Non Una Di Meno (Not One Less), an important Italian feminist movement aiming to fight the capitalist and patriarchal system and all forms of sexism and racism, held his national conference. Read about the movement’s current discussions …
I attended the national conference of Non Una Di Meno (NUDM) because, three years on from the movement’s launch and following the large-scale transfeminist protest in Verona, I was interested to discover its next steps.
The conference was held in Turin this summer, and was attended by over 500 people, predominantly young women. As usual, it was divided up into group and plenary sessions, and this time the main focus was on three issues – feminist strikes, how NUDM communicates and forges relationships, and its transnational dimension.
The importance of the international feminist strike was reiterated many times, as a way to make striking relevant once again and to reconnect groups with different interests, helping to overcome their fragmentation. The strike is simultaneously social, political and combative – by viewing reality through the lens of intersectionality, and therefore recognising inconsistencies between genders, classes and backgrounds, it aims to condemn the systemic nature of male violence against women, the hidden but extremely powerful link between productive labour and the reproductive (domestic and social) labour overwhelmingly performed by women, and insecurity not only in employment, but also in life in general. Another international feminist strike, with these priorities, will be held on 8 March next year.
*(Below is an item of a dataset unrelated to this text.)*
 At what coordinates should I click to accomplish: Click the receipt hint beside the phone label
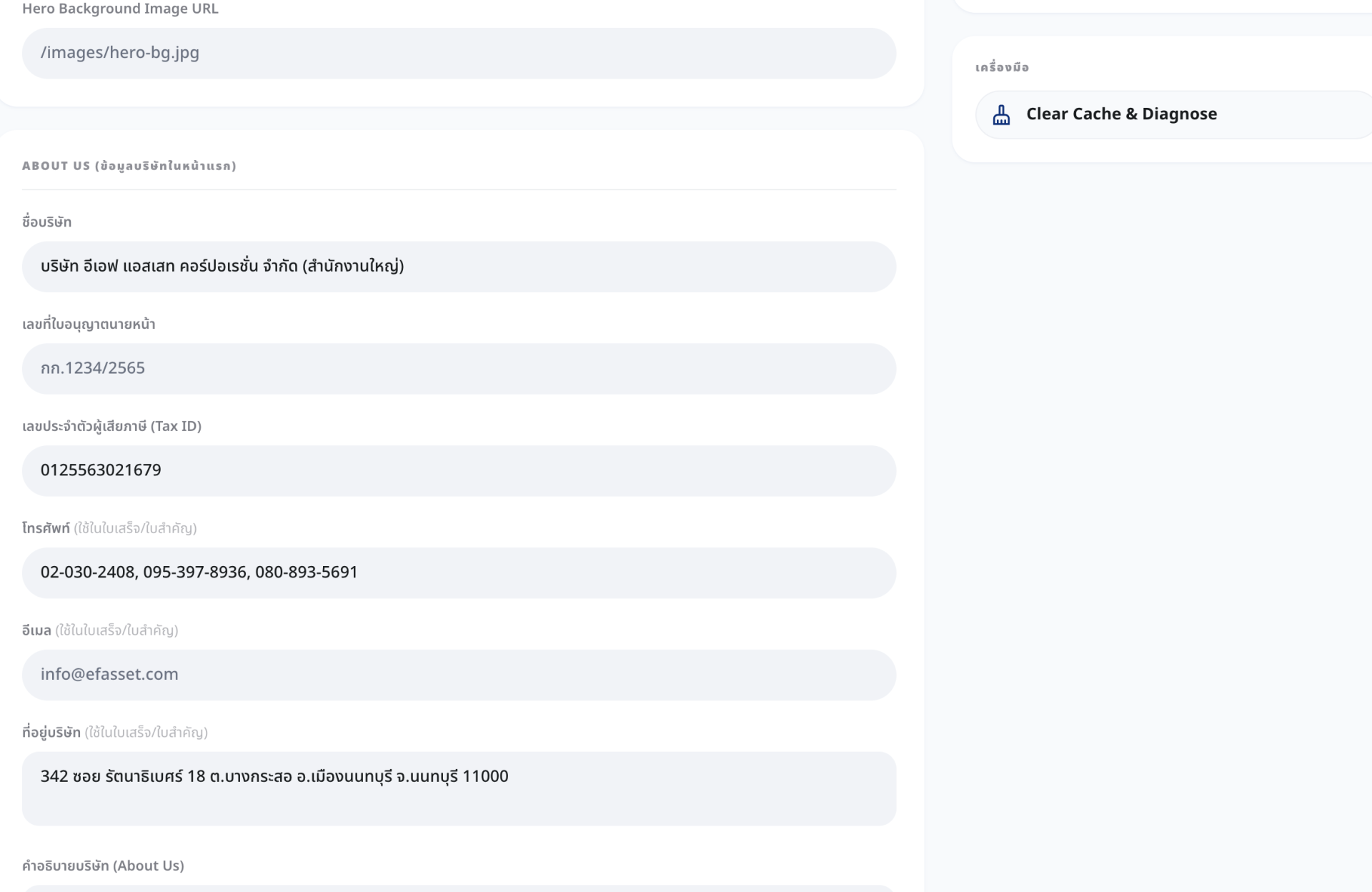(x=135, y=528)
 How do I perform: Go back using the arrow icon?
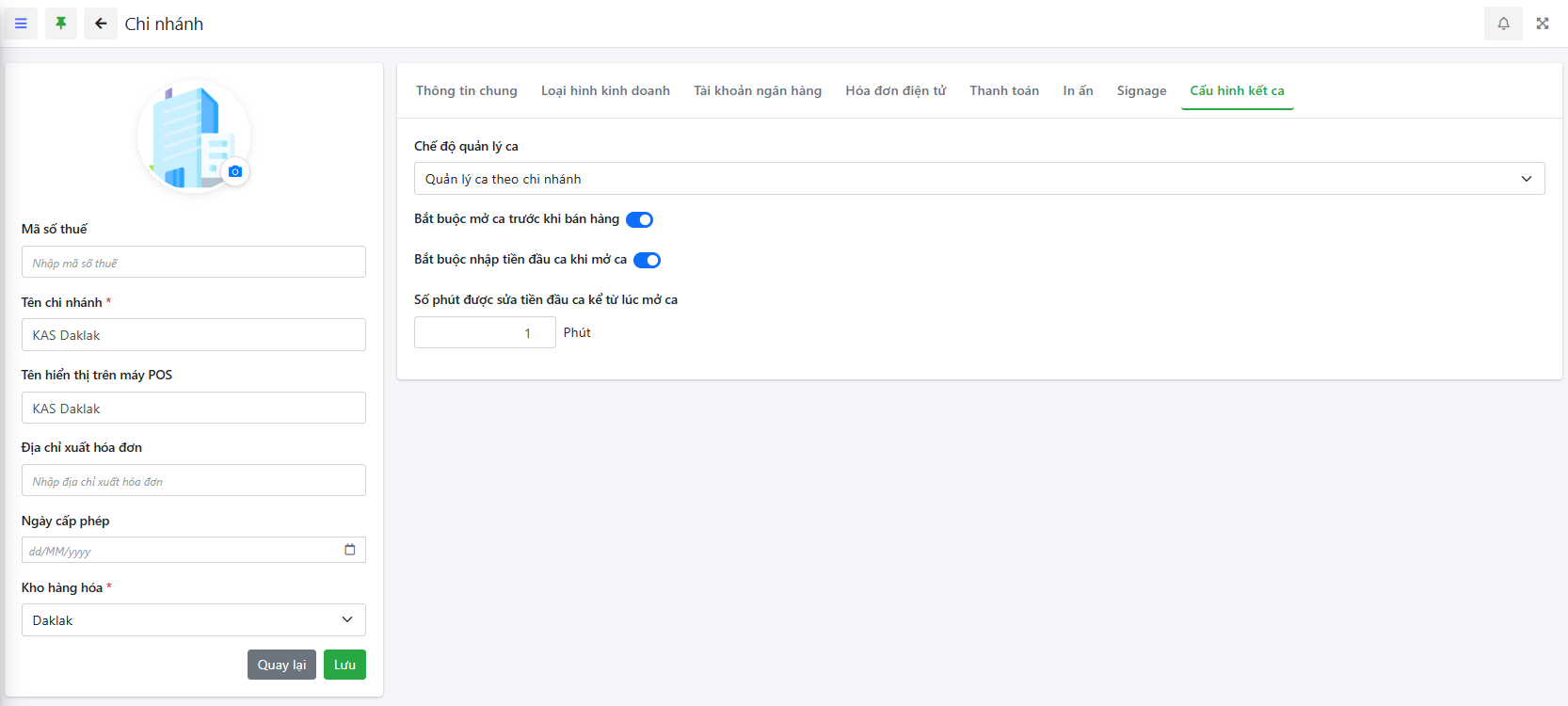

In the current climate, an historic period in which the sexist, xenophobic and racist right is on the rise, and in which regressive policies that seek to remove our remaining social and civil rights and the welfare system are taking root, the movement is committed to taking action to tackle the scale and reach of these trends. The Feminist Plan to Fight Male Violence Against Women and Gender-Based Violence (Piano femminista contro la violenza maschile sulle donne e la violenza di genere) provides an alternative starting point, a platform for political action and struggle.
This action and struggle must take place on both a local and global scale, and therefore requires the development of a transnational approach, building relationships with other groups outside Italy. Everything about this approach has yet to be decided, in terms of the methods to apply, the definition of ‘transnational’ and the differences between a ‘transnational’ and ‘international’ perspective.
The conference in Turin also saw NUDM strongly defending its ‘independence’. I have some major concerns about this term’s meaning, or rather what it is taken to mean. If ‘independence’ means restating the movement’s desire to remain radical and focused, rejecting any attempt at exploitation or manipulation, I am fully in agreement. However, I am strongly opposed to using independence as a way to refute any possibility of building relationships or political ties with trade unions or political parties, which are sometimes seen as the root of the problem. The inadequacy, to put it mildly, of political parties and trade unions, particularly on the left, is clear to see, but this should not be used as a reason to rule out any chance of working together. If they are to grow and cement their position, the international strikes rely on a relationship, whether supportive or adversarial, with as many trade union organisations as possible. Similarly, if we want tangible results, and ultimately legislation, on the issues relating to violence and precarious living standards set out in the Piano femminista – systemic male violence in society, the justice system’s unfair treatment of victims of violence, the toxic narratives around femicide, the role of reproductive labour, the link between oppression based on gender and race and attacks on places where women gather and self-organise – we need institutional support (municipal and regional councils, parliaments, etc.) and therefore also political parties. I believe the strength that the NUDM feminist movement has shown, and continues to show, makes it a key player, and so gives it the opportunity to build relationships with other groups and organise joint actions and struggles. I hope the discussion of these topics within the movement continues to be as fruitful as it has been to date.
The conference in Turin therefore underlined the energy, vitality and determination of the NUDM feminist movement, which, collectively, seeks to stem the reactionary and conservative tide that is threatening many hard-won victories across the world, including the victories won by women. It aims to be the “rock that stops the regressive currents that risk flooding society”. Long may it last!